Per i promotori della campagna “Taglia le ali alle armi”, il programma di acquisto degli F-35 è costoso, inutile, insensato. Oltre che tecnicamente ballerino: un rapporto reso pubblico il 29 gennaio scorso, trasmesso al Congresso degli Usa da Michael Gilmore, direttore della sezione per i test operativi e la valutazione del Dipartimento della Difesa statunitense, elenca con precisione i difetti tecnici che rendono inaffidabili gli F-35. Nonostante questo, il governo italiano dovrà spendere ancora miliardi di dollari (sono quasi 2 quelli previsti soltanto nel periodo 2014-2016) per acquistare gli F-35. “Una scelta irresponsabile”, la definisce Grazia Naletto, che ha ricordato come nel triennio 2011-2013, “proprio nel momento in cui più gravi sono stati gli effetti della crisi economica”, l’Italia abbia sottoscritto contratti di acquisto di velivoli F-35 per “735 milioni di euro, di cui 480 solo nel 2013”. Nel frattempo, ha ricordato Naletto, sono stati tagliati drasticamente il Fondo nazionale per le politiche sociali, quello per la non autosufficienza, quello per la Famiglia, mentre l’ultima legge di stabilità prevede che il Servizio sanitario nazionale subisca un taglio di 1 miliardo e 150 milioni di euro nel 2015-2016. Per questo, i promotori della campagna chiedono che il Parlamento cancelli il programma per gli F-35, e che pretenda dal governo “trasparenza e un’informazione corretta”, come richiesto anche da Massimo Artini, deputato del M5S e vice-presidente della commissione Difesa, di ritorno da un’ispezione nello stabilimento di Carneri.
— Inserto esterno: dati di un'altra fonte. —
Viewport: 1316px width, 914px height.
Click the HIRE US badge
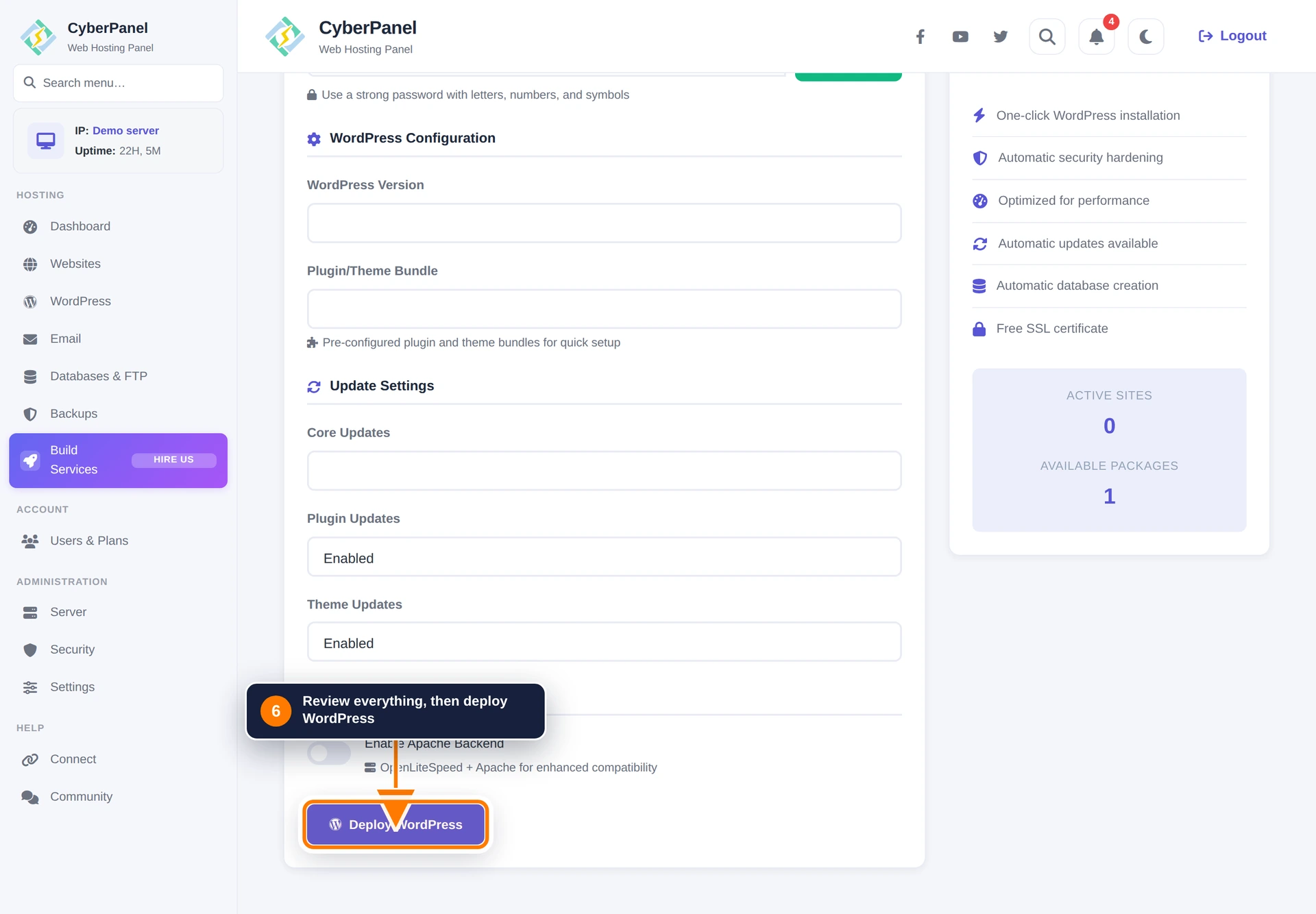coord(173,460)
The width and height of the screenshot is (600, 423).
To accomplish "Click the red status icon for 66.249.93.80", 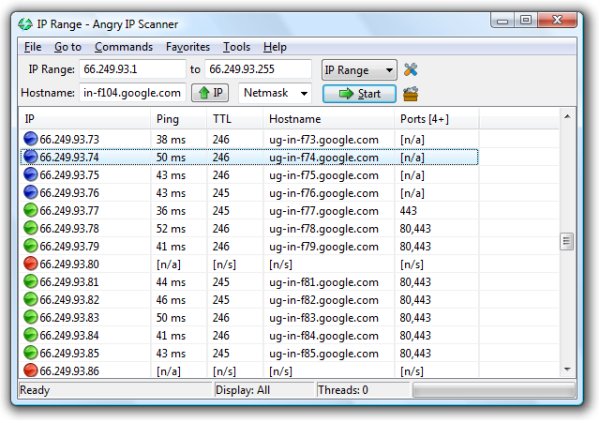I will [x=30, y=265].
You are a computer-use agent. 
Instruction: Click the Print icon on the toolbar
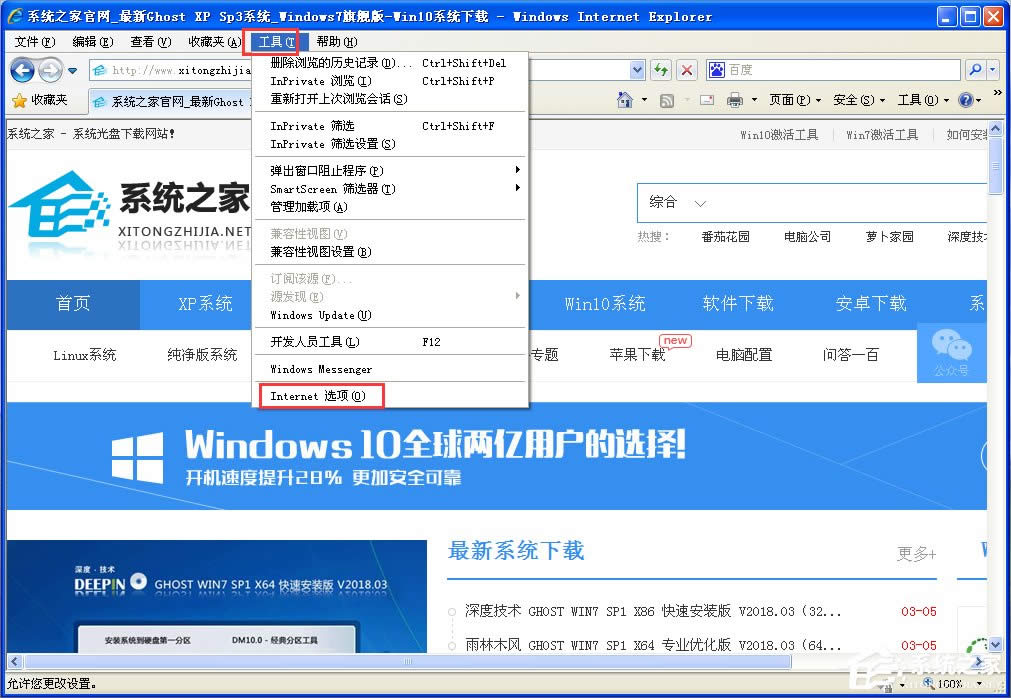point(733,101)
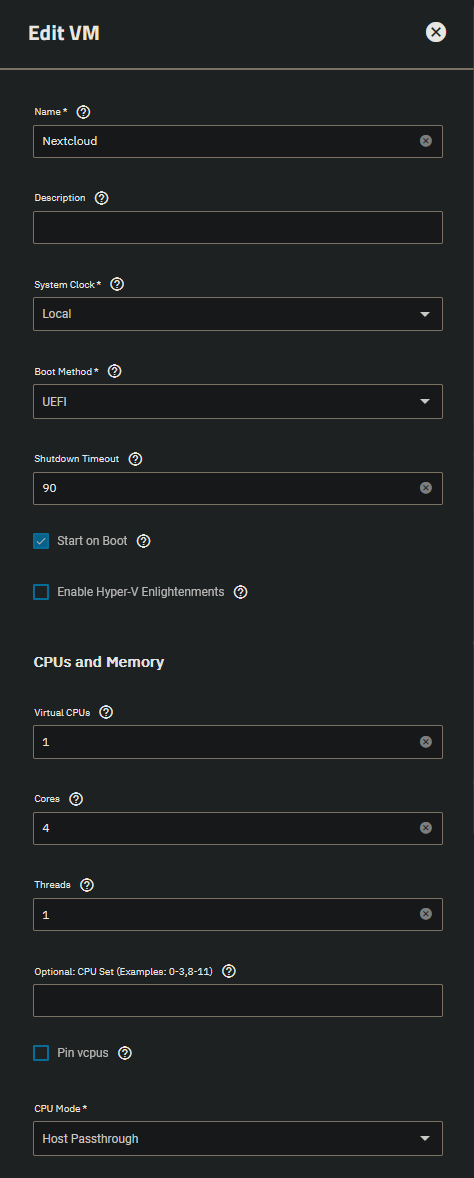Image resolution: width=474 pixels, height=1178 pixels.
Task: Select the Virtual CPUs input field
Action: [237, 742]
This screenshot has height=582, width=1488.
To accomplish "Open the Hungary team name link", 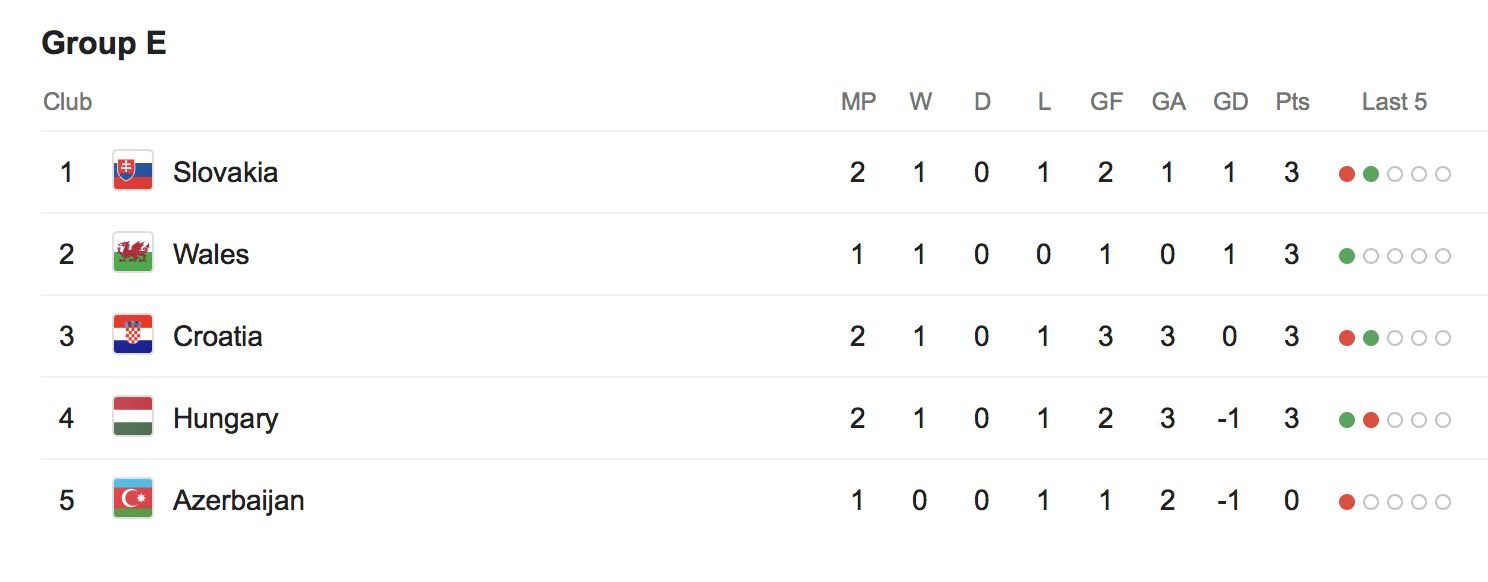I will (x=225, y=418).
Per il deputato di Sel Giulio Marcon è invece necessaria e urgente “una nuova discussione parlamentare, quanto più unitaria e incisiva possibile, per rilanciare la cancellazione definitiva del programma sugli F-35”. Una discussione che va avviata “non appena terminerà l’indagine conoscitiva della commissione Difesa”, e che “oltre a dire un no definitivo agli F-35 impegni il governo a elaborare un nuovo modello di difesa sulla base del dettato costituzionale”. I “Parlamentari per la pace”, il gruppo di deputati e senatori di diverso orientamento politico impegnati sui temi del disarmo e della pace, avranno presto l’occasione di guadagnarsi sul campo il titolo che rivendicano.